Quant à votre “Résumé”, je l’accepte, moins les difficultés qui n’existent pas pour moi. Il me semble que ce n’est ni Jésus, ni l’Antichrist, qui rétabliront les sacrifices dans ce temps-là. Je pense que les Juifs eux-mêmes l’auront fait. Il est très possible que le roi du Nord ôte à l’Antichrist son faux culte (mais il prend Jérusalem). Mais pouvez-vous penser que “Thamid” soit appliqué à une chose pareille, ou que l’Esprit prophétique appelle ce qui entoure l’Antichrist, l’armée des lieux saints ?

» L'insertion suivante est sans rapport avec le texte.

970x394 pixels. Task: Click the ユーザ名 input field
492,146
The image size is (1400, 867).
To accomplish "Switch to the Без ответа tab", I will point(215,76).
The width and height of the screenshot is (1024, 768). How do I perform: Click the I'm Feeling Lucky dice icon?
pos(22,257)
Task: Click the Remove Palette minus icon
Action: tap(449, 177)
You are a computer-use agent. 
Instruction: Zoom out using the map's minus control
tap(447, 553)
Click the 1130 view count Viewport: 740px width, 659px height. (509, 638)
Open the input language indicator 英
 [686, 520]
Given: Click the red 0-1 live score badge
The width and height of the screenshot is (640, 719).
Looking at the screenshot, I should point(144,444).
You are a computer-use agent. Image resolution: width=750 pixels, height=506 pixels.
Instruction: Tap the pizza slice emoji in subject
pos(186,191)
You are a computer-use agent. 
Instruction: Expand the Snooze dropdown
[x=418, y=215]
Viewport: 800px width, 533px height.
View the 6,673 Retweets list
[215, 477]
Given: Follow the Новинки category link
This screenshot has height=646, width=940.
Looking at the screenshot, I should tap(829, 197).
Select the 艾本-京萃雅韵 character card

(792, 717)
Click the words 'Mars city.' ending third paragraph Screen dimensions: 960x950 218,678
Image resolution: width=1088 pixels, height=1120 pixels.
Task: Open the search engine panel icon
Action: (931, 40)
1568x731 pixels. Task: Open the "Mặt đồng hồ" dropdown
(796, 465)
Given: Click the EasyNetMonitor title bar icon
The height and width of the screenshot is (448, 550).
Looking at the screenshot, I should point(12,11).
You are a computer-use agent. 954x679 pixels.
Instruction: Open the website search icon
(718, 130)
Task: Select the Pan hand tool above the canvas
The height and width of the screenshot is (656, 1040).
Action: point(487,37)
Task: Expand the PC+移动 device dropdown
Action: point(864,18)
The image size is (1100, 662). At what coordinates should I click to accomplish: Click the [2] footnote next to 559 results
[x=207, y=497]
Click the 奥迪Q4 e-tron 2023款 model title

Bien cher frère, je vous envoie ces quelques pensées sur votre manuscrit. Vous verrez que je suis d’accord avec l’idée principale, savoir qu’il y a l’Antichrist à Jérusalem et un ennemi qui vient du dehors, mais vous avez tiré de cet état de choses plusieurs conséquences qui ne me paraissent pas justifiées. Ce genre de conclusion vous fera trouver plutôt des difficultés que des lumières. Mon idiosyncrasie m’épargne au moins bien des mécomptes dans mes conclusions. Je vois, en général, toutes les difficultés et j’attends la solution de toutes. J’ai été frappé de la manière dont Dieu donne des conclusions positives, justes pour la conscience, lorsque toutes les prémisses sont fautives, là du moins où il y a de la droiture. On me fait visite et il faut que je termine. Je vous ai donné ci-dessus le fond de ce qui s’est présenté à ma pensée dans un moment de loisir. Je me réjouis d’avoir des nouvelles de votre voyage et de savoir si les choses sont allées selon vos désirs. Quant à l’assemblée de V., allez doucement, cher frère, et pensez à tous. La discipline a été mal faite, mais elle devait se faire. Oublions les personnes, si nous pouvons. J’ai trouvé notre cher frère C., peut-être le plus raide de tous, et bien que je l’aime et que je le connaisse depuis des années comme un frère sincère, je ne crois pas que son cœur soit complètement vidé devant le Seigneur. Il ne le sait pas ; nous ne le savons jamais, en cas pareil, parce que nous ne sommes pas pleinement devant lui. Les choses se présentent d’une tout autre manière, lorsque sa présence se manifeste pleinement et de manière à cacher les hommes. Toutefois je ne doute nullement de la sincérité de C., en sorte que je suis au large avec lui, mais je crois qu’il y a encore une œuvre à faire en lui pour le bien de son âme. Je regarde à Dieu, pour qu’il fasse cette œuvre et qu’il rétablisse en plein les rapports d’amour et de confiance qui seuls laissent briller sa présence dans tout son éclat au milieu des frères. Il serait dommage que des frères qui ont vraiment été en témoignage manquassent à leur première charité et à ce témoignage même, mais Dieu est fidèle.
Votre affectionné frère en notre bon Maître.